[EXCERPTED RECORDS — start]

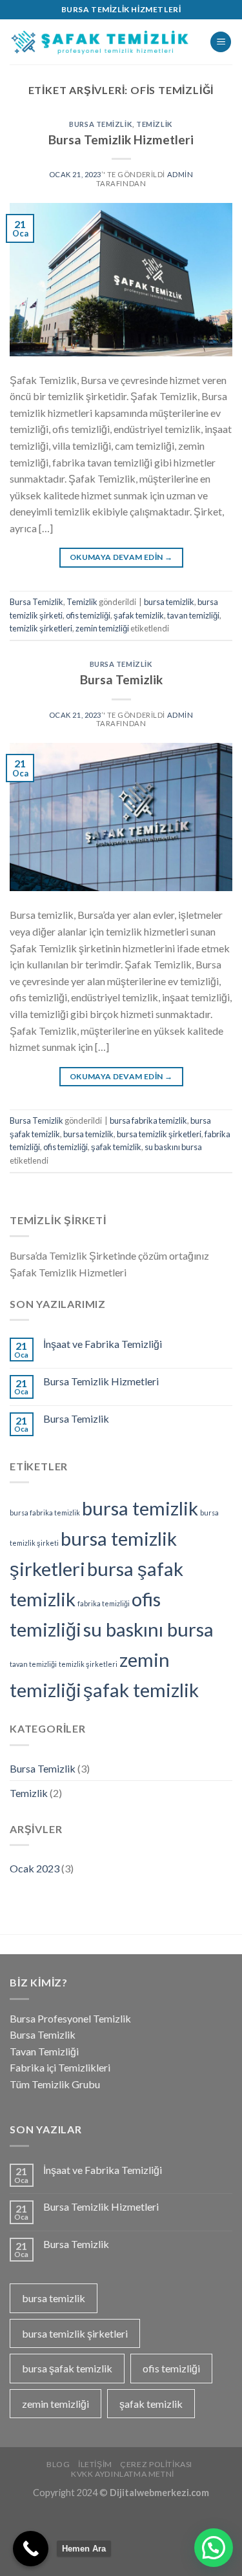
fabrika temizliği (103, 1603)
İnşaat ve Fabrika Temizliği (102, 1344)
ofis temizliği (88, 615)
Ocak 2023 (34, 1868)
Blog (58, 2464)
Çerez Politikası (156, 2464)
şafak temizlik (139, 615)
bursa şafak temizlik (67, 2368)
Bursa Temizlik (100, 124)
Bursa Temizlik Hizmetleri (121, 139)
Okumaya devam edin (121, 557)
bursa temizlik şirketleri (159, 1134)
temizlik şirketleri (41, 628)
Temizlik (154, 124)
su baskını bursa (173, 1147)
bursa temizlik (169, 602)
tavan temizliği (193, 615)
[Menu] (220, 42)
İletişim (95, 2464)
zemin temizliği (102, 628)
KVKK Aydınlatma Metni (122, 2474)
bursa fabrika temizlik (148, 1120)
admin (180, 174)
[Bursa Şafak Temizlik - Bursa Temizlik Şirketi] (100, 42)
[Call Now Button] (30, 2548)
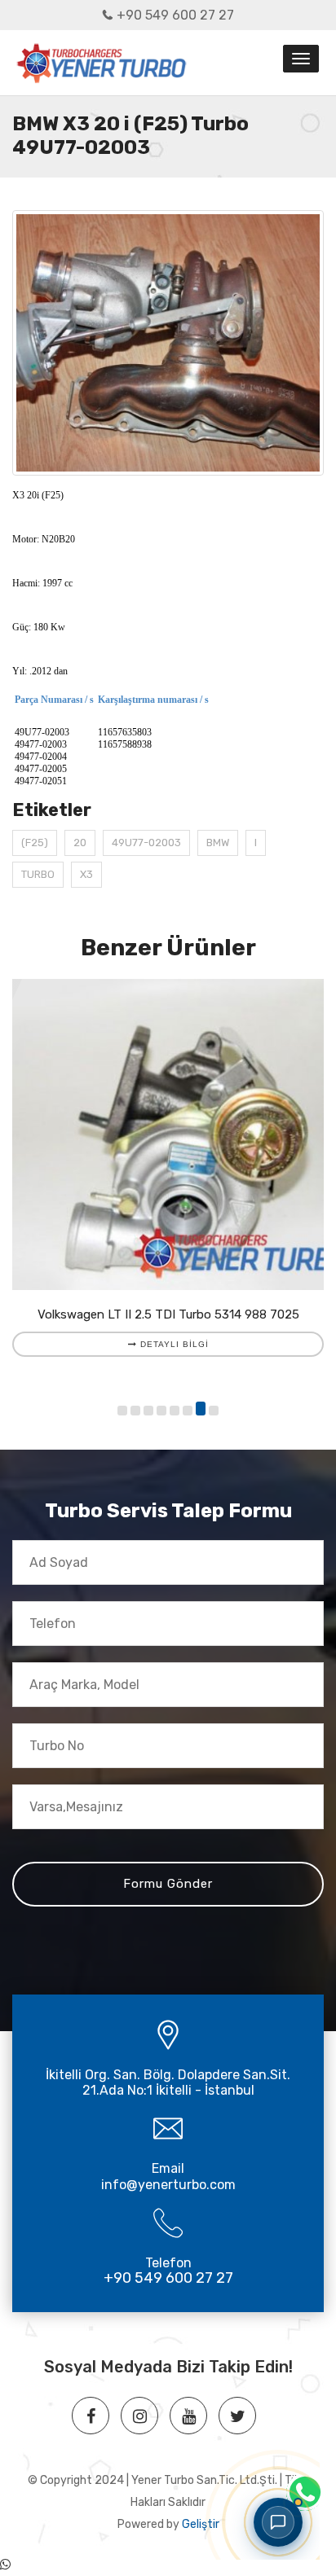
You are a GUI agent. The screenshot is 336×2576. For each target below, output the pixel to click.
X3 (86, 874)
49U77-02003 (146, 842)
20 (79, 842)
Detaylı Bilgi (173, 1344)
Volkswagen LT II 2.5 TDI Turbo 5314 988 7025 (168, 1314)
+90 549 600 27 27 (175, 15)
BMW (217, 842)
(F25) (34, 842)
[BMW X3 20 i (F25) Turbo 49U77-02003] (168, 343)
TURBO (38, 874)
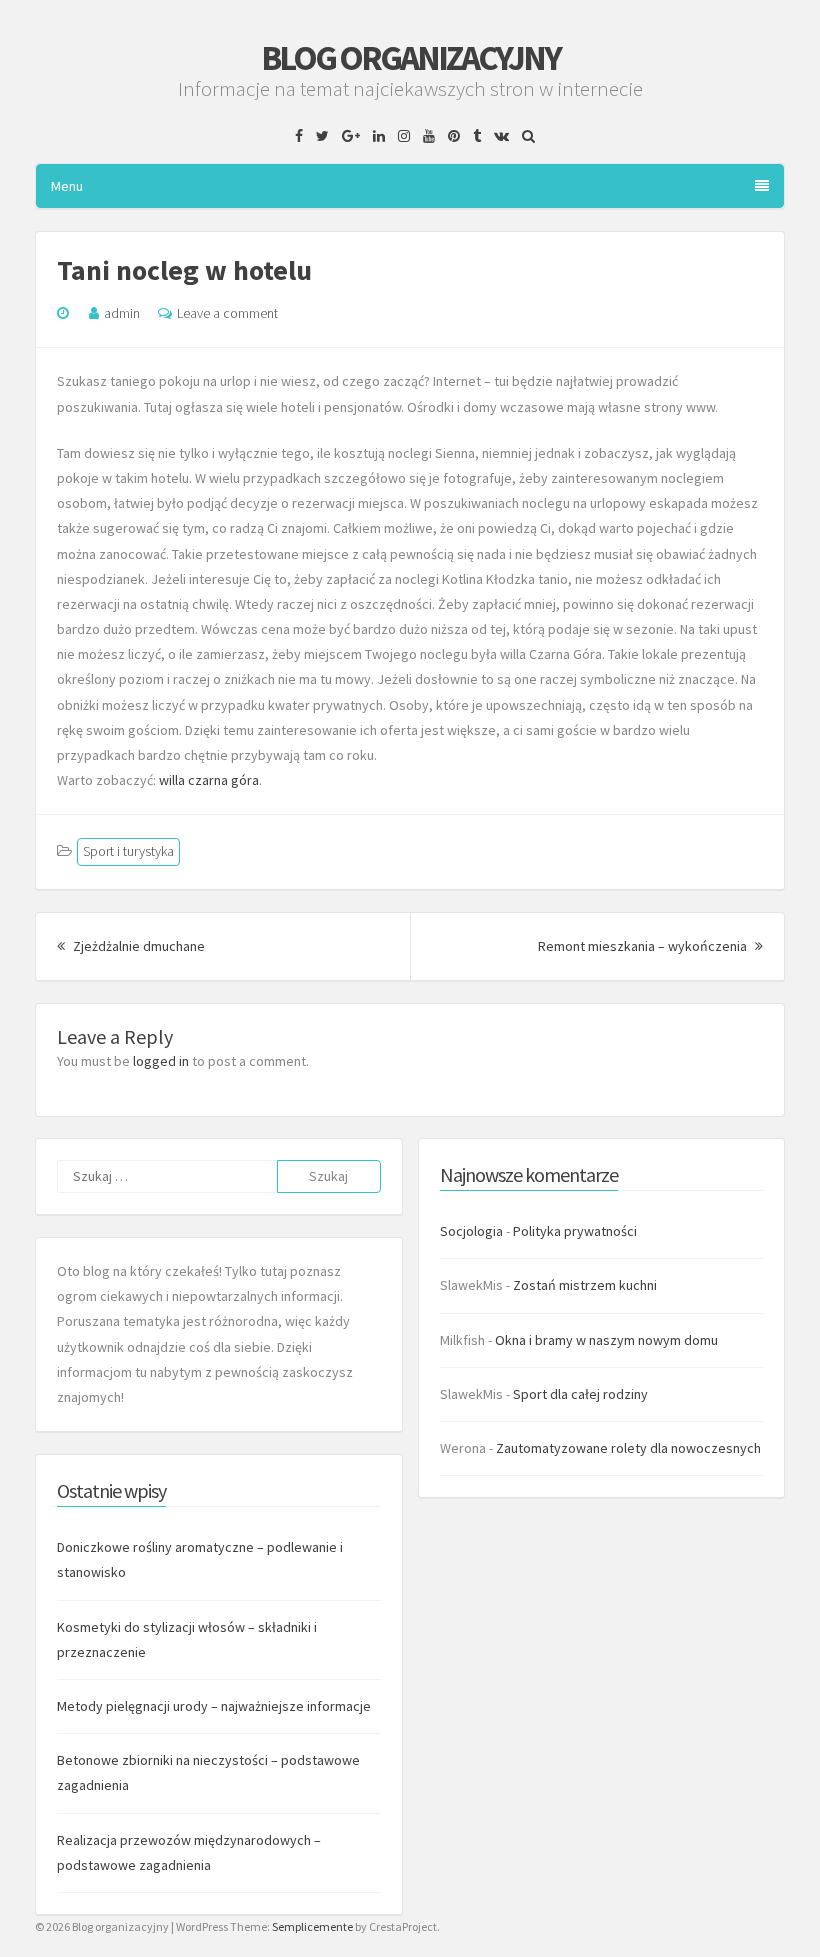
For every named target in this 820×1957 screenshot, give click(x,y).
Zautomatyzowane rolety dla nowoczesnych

[EXCERPTED RECORDS — finish]

== YOUR ASSIGNMENT ==
Restate exactly, please, only the lines between the start of the data and the line containing "su baskını bursa (173, 1147)", both ends included, skipping the pictures.

== TASK RESPONSE ==
fabrika temizliği (103, 1603)
İnşaat ve Fabrika Temizliği (102, 1344)
ofis temizliği (88, 615)
Ocak 2023 (34, 1868)
Blog (58, 2464)
Çerez Politikası (156, 2464)
şafak temizlik (139, 615)
bursa şafak temizlik (67, 2368)
Bursa Temizlik (100, 124)
Bursa Temizlik Hizmetleri (121, 139)
Okumaya devam edin (121, 557)
bursa temizlik şirketleri (159, 1134)
temizlik şirketleri (41, 628)
Temizlik (154, 124)
su baskını bursa (173, 1147)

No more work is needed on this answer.